TASK DESCRIPTION: All lines in the data bearing the string "This" should be identified and copied.

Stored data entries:

· · · · · · ·

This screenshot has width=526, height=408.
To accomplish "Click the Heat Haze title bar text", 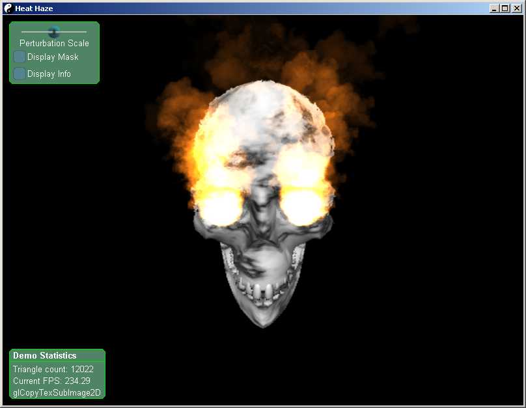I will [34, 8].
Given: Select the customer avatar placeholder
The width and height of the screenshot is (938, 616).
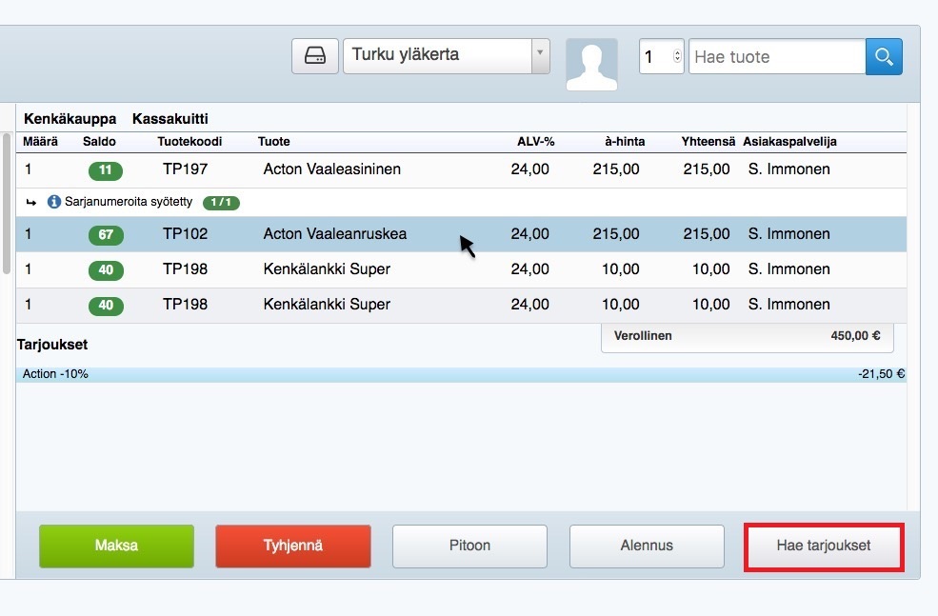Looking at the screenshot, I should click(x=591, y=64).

· · · · · · ·

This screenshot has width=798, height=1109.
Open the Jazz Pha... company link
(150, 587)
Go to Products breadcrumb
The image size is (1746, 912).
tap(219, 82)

· · · · · · ·

TASK OUTPUT:
This screenshot has width=526, height=408.
This screenshot has width=798, height=1109.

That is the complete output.